The original A7  is slow to focus by todays standards. Today it would seem painfully slow when compared to the newer MkIII versions, which have improved GREATLY in the Auto Focus world. Today they are fast as lightning but back then, they were not. Also battery life is abysmal by todays standards on the original A7. The body is a bit different from the A7MKIII of today, and feels slightly smaller with a smaller grip and a more slick finish. Low light will not be as good as todays generation of Alpha cameras but for IQ you will still get gorgeous results. I would think that having the original a7 with something like a manual Zeiss 50 Planar in Leica M mount (with adapter of course) would make for a great small high quality full frame camera, and you can buy both for about $1500.

The A7S – King of the Night  – Can still be purchase today NEW for $1999

It’s funny but the original A7s was one of my all time fave Sony cameras, well, ever. See my old review HERE. Small, and at the time the best low light performance of any camera made. Video pros loved this model and still do today. I grew fond of the 12 MP sensor, the images to me were just lovely. While this model has not been discounted deeply like the A7 MKI, it’s still a choice for some who want the original “S”.

The original A7s Is sold today, NEW, for $1999

The A7S MKII, even better, sells for a little more at $2200

Me, I would take the MKII for $200 more today (my review), as you can buy the newest model for under $2200. It’s not a HUGE improvement though over the MKI, but it is better in all areas from feel, speed, and high ISO noise. Battery life is the same as the MKI as Sony has yet to update the S to the MKIII improvements (though I have a strange feeling it will be SOON, as in, ANY DAY NOW). When they do, expect to pay $3k+

The A7S to me is a special model. It just works so well in any light. The rendering of these models have something special about them.

The a7 MKII can be purchased NEW today for under $1100!

For an extra $300 or so over the original A7, the MKII can be purchased for just under $1100. This is a GREAT camera though the IQ seems different from the MKI and MKII. Not bad, just different. You can see my original review of the II HERE. I liked it, as for the time it was superb. Today it is still a great alternative to spending $3k and up but at $900 away from the new MKIII, if you can swing it, go for the III as it is the Best Buy today in digital IMO. Even so, at $1100 you can get the improvements that Sony brought from the original. Better grip, faster AF, better low light, etc.

The A7II can be bought NEW today for $1098. 

I enjoyed the A7II and bought one for my own personal use as I did the original A7S. Today it can bring a nice savings compared to buying the newest model. I think it is great that Sony offers us all of these choices.

The A7RII can be bought today NEW for under $1999! 

Sony resolution monster the A7RII was one of my all time fave cameras. I used it for a year straight as my sole camera (pretty much) and it delivered time after time. See my full review HERE. With a healthy savings of around $1200 over the newer MKIII some have found it hard to justify that extra cost when the RII was so well received and reviewed. THIS is a phenomenal camera, even today and while it still has the awful battery system and feels slow with AF compared to the MKIII, the IQ is stunning.

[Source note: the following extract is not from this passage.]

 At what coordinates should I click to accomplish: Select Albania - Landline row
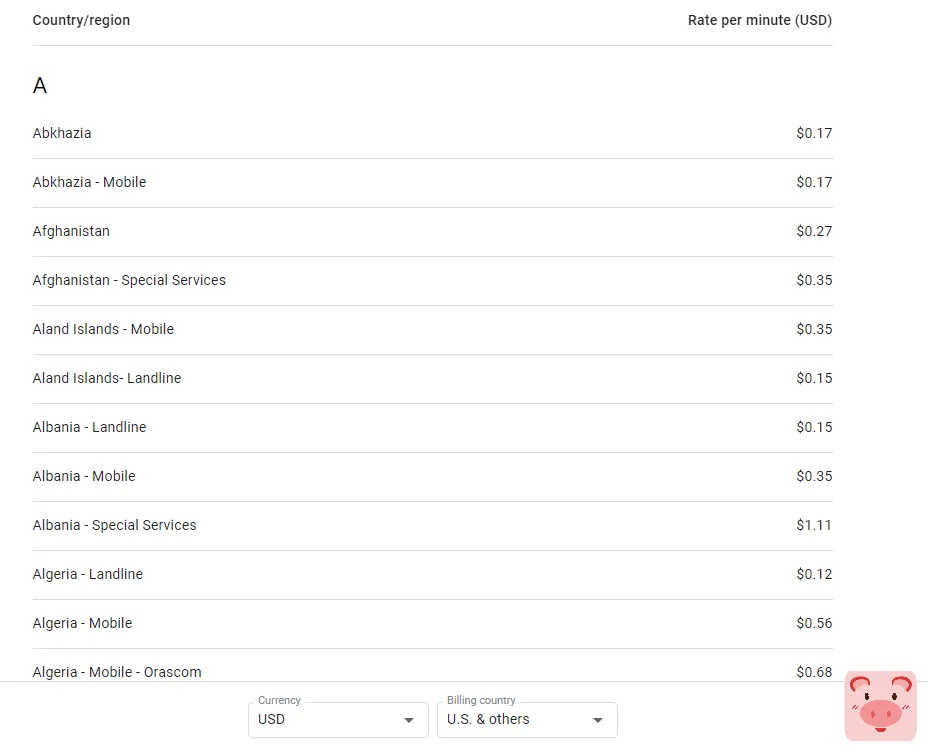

The A7RII can be bought NEW for under $2000 HERE.

This camera is a powerhouse and while I recommend the new MKIII versions of the A7 and A7R today over any other, if your budget is limited or you want to save some cash, this is an amazing option my friends.

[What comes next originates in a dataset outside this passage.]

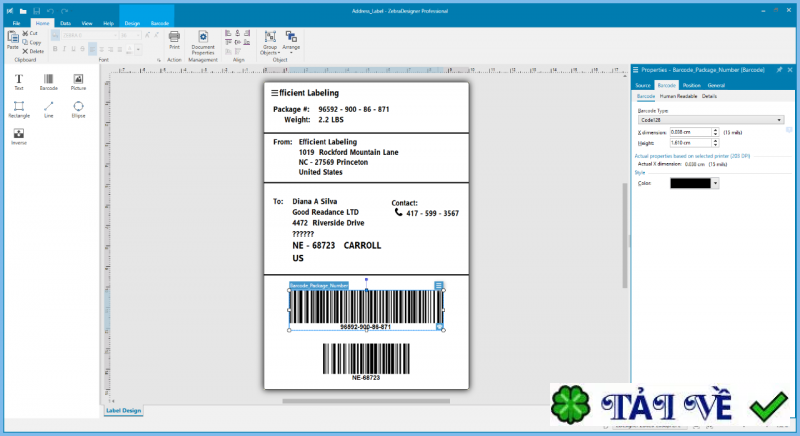Open the Position tab in Properties
Viewport: 800px width, 436px height.
[691, 85]
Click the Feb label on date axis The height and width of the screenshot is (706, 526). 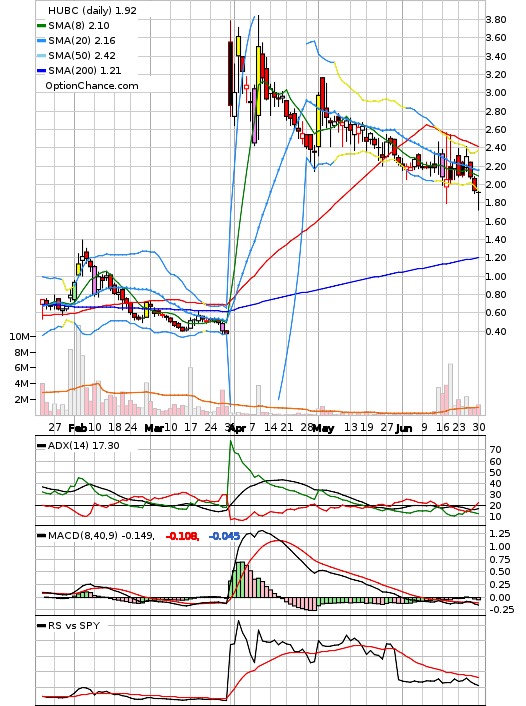[x=77, y=428]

The New Generation. The A7III, A7RIII and the A9 Flasghip. 

Sony is ALWAYS progressing their alpha line. ALWAYS striving to make them better. They always ask for feedback from reviewers and those who use the gear. They take that feedback to heart and use it to improve and with the MKIII line, and the A9, they have drastically improved these cameras in the speed and battery department. Even the high res RIII is fast as lightning with AF in video and photo. The A9 is a MONSTER of SPEED and the A7III is not far behind. ALL of the MKIII models released so far have been quite special. In fact, I could not imagine being without one of them, and they are all good.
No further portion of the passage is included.